I am new to Splunk (6.3) and am interested in knowing a few things in addition to the original question:
A. Assuming I can connect to a locally residing MySQL database (5.7) and extract rows from the database is it more efficient to:
1. Have Splunk operate directly on the results of queries against the database OR
2. Have Splunk operate on the results of the query that are stored as a CSV file on the Splunk Server.
B. How do I estimate (ahead of time) the size of the index that will be created using either method.

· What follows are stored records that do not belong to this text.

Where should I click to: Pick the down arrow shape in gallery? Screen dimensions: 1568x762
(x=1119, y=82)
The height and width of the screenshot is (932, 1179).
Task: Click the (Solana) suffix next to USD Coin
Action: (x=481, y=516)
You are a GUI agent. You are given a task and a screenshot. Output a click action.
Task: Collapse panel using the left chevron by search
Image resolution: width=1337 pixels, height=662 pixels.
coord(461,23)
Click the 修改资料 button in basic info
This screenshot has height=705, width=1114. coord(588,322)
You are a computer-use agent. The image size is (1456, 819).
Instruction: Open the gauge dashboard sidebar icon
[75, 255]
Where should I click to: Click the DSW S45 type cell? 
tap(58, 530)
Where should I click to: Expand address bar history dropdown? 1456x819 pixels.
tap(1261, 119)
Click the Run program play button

Best way to query a database (local or remote) is using Splunk DBconnect (v2). DBconnectv2 will handle pooling and caching etc. It can import the table in block by block basis, so you can test plan before you load whole of the system. (You can operate the database like a lookup if you don't want to index it.)
Check to see if this works for you:
https://splunkbase.splunk.com/app/2686/
Unless you can automate the production of the CSV, the export of the CSV from MySQL, and the import into Splunk, then that becomes cumbersome. Also, consider the max limits of a CSV- not sure how big your datasets are.
Here is the method for estimating size (you'll need a sample dataset):
http://docs.splunk.com/Documentation/Splunk/6.5.0/Capacity/Estimateyourstoragerequirements
There are so many factors that go into efficiency in your scenario I would use the DB connect app and also the CSV method and see which you find easier.